Les données « images » dans les pratiques d’aménagement
Cette analyse doit être nuancée, selon qu’elle concerne l’usage d’une orthophoto ou d’une image satellite.
Les orthophotos : caractéristiques et utilisations.— Seule la moitié des organismes français dispose d’une couverture orthophotographique, alors qu’aux États-Unis les trois-quarts des organismes en possèdent une. En France, les utilisateurs sont essentiellement des CL, tandis qu’aux États-Unis, ce sont des CT (tabl. 3). Aucune SP ne dispose de ce type de couverture, alors que 10 % des organismes américains en disposent.

Tabl. 3
Les utilisateurs des orthophotos
Collectivités locales (CL)Collectivités territoriales (CT)Services de l’État (SE)Sociétés privées (SP)
États-Unis23 %51 %16 %10 %
France66 %20 %14 %0 %

La majorité des organismes français disposent d’une couverture orthophotographique de résolution submétrique. Deux tendances ont été observées : environ 2/3 des CL et tous les SE ont une couverture de résolution de 20 à 50 cm alors que les CT possèdent une couverture de résolution de plus de 50 cm. Cette différence s’explique essentiellement par l’étendue du territoire d’étude, plus vaste pour les CT. Plus de 70 % des organismes estiment qu’une actualisation du territoire tous les 3 ans suffit. Aux États-Unis, une plus grande diversité de résolution spatiale est observée selon les types d’organismes. Toutefois, les CL et les CT disposent en majorité de résolution submétrique. Les SE et les CL disposent dans des proportions identiques d’orthophotos de résolution métrique.
Les résultats de l’enquête française et américaine mettent en évidence une utilisation croissante de ce type de données dans les SIG.
En France, l’orthophoto est utilisée, premièrement, comme support de communication permettant de présenter au public une vision objective et réaliste du territoire, facilement lisible par les élus et la population locale ; ensuite, comme une source d’information pour la création et la mise à jour de données de référence à grande échelle (mise à jour et recalage des plans cadastraux, par exemple). Plus de la moitié des organismes considèrent l’orthophoto comme une source complémentaire d’information ; toutefois de plus en plus d’organismes ne disposant pas de données de référence (organismes de petite taille le plus souvent) ont recours à l’orthophoto en tant que « référentiel ».
Aux États-Unis, ces deux types d’utilisations (support de communication et source d’information) sont également les plus répandus. Cependant, un autre type d’application est plus développé : comme « outil opérationnel » c’est un document de travail destiné aux services de police, d’incendie, d’urgence, par exemple lors d’une catastrophe naturelle (séisme, cyclone) ou humaine (incendie, explosion).
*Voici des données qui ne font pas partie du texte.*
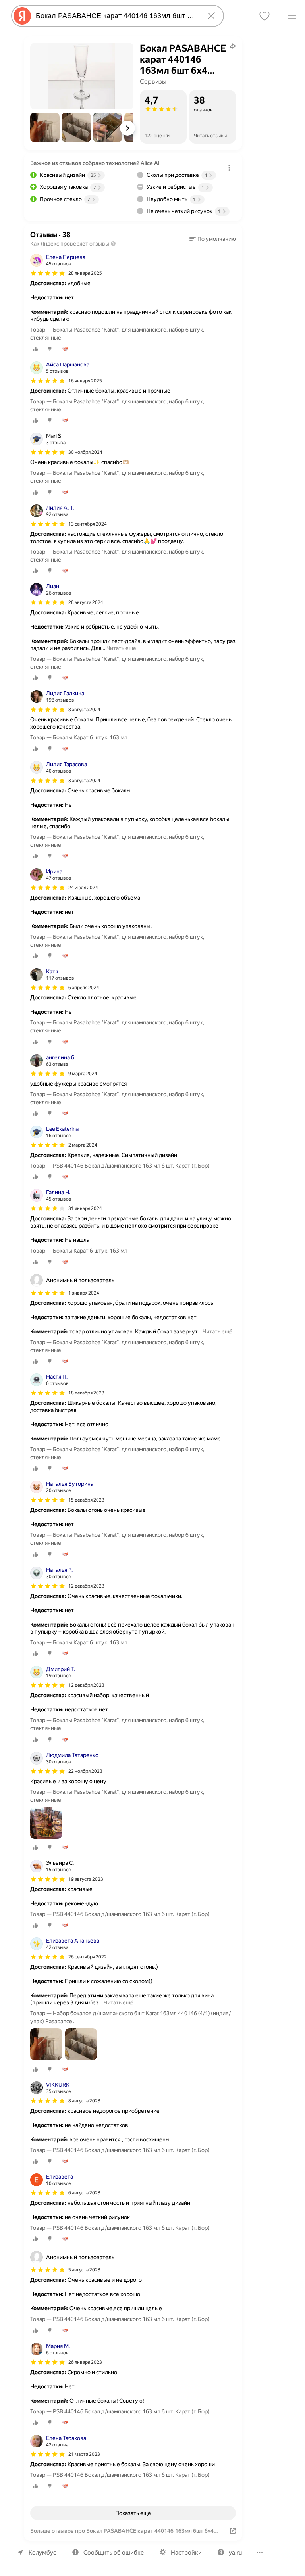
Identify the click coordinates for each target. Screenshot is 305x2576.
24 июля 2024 (83, 887)
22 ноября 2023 (85, 1771)
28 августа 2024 (85, 602)
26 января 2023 (85, 2362)
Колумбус (42, 2552)
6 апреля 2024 (83, 987)
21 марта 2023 (84, 2454)
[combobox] (116, 16)
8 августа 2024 (84, 709)
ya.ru (235, 2552)
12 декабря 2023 (86, 1586)
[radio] (35, 349)
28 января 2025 (85, 273)
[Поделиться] (233, 46)
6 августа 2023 (84, 2193)
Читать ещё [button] (121, 648)
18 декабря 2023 (86, 1393)
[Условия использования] (229, 168)
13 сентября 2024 (87, 524)
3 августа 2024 (84, 780)
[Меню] (292, 16)
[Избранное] (264, 16)
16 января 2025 (85, 381)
En France, ce type d’utilisation (outil opérationnel) est pour l’instant peu développé. L’exemple de l’utilisation de l’orthophoto par la ville du Havre, dans le cadre du recensement de 1999, comme document d’aide à la localisation des logements, montre l’émergence de ces nouvelles applications (Puissant, 2000).
Fig. 3
Résolution de l’orthophoto en fonction du type d’organisme
IMGIMGRésolution de l’orthophoto en fonction du type d’o...IMGIMF
Les images satellites : caractéristiques et utilisations.— En France, environ 30 % des organismes possèdent une image satellite. Les images les plus couramment utilisées sont des images SPOT (XS couleur à 20 m et panchromatique noir et blanc à 10 m de résolution) et, pour les utilisateurs précurseurs, des images Landsat (thematic Mapper à 30 m). La plupart des organismes sous-traite le traitement des images auprès de sociétés spécialisées. Aux États-Unis, environ 20 % des organismes disposent d’un logiciel spécifique de traitement d’images. Cette tendance, identique à celle de la France, est toutefois sous-estimée car elle ne tient pas compte des organismes sous-traitant leurs données.
L’image satellite est essentiellement utilisée par les organismes français comme source de renseignement (plus de 90 %) pour la production d’informations thématiques de type « occupation des sols », à une échelle régionale (1/25 000), principalement par les collectivités territoriales et par quelques collectivités locales (agences d’urbanisme). L’application la plus courante consiste à identifier les changements et les deux thèmes les plus étudiés sont les « espaces verts » et les « surfaces artificialisées » (1/10 000). L’image satellite est ensuite utilisée (par une minorité d’organismes) comme support de communication et fond de plan. Par contre, elle n’est jamais utilisée comme référentiel.
En résumé, les orthophotos et les images satellites n’apparaissent pas concurrentes mais complémentaires en termes d’applications, d’échelles et de couverture du territoire.
 
Discussion
 
 
En France, l’analyse combinée des problèmes rencontrés et de l’explication de la non-utilisation des images satellites actuelles permet de hiérarchiser les critères pris en compte par les utilisateurs lors de l’acquisition de données images. Des critères de choix similaires ont été mis en évidence aux États-Unis.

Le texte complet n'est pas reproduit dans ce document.